» **What you should do**
Repeat only part of the entries. Start at the line that has "Kenwood (29, 243)" and keep going through the last line, exactly as given.

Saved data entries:
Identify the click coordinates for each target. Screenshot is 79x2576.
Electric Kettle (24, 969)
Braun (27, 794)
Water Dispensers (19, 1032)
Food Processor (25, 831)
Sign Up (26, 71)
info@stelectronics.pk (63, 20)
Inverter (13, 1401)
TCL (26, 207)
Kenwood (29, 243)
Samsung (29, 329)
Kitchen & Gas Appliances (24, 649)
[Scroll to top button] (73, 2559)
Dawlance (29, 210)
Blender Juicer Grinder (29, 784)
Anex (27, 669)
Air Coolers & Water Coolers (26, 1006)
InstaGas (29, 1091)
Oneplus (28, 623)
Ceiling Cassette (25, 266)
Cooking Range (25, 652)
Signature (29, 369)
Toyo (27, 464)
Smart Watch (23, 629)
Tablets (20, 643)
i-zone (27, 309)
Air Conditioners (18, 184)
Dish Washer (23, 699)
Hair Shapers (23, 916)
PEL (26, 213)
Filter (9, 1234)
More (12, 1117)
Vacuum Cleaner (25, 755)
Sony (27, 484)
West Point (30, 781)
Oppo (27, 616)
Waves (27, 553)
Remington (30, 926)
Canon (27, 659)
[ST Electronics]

» **Result**
Kenwood (29, 243)
Samsung (29, 329)
Kitchen & Gas Appliances (24, 649)
[Scroll to top button] (73, 2559)
Dawlance (29, 210)
Blender Juicer Grinder (29, 784)
Anex (27, 669)
Air Coolers & Water Coolers (26, 1006)
InstaGas (29, 1091)
Oneplus (28, 623)
Ceiling Cassette (25, 266)
Cooking Range (25, 652)
Signature (29, 369)
Toyo (27, 464)
Smart Watch (23, 629)
Tablets (20, 643)
i-zone (27, 309)
Air Conditioners (18, 184)
Dish Washer (23, 699)
Hair Shapers (23, 916)
PEL (26, 213)
Filter (9, 1234)
More (12, 1117)
Vacuum Cleaner (25, 755)
Sony (27, 484)
West Point (30, 781)
Oppo (27, 616)
Waves (27, 553)
Remington (30, 926)
Canon (27, 659)
[ST Electronics]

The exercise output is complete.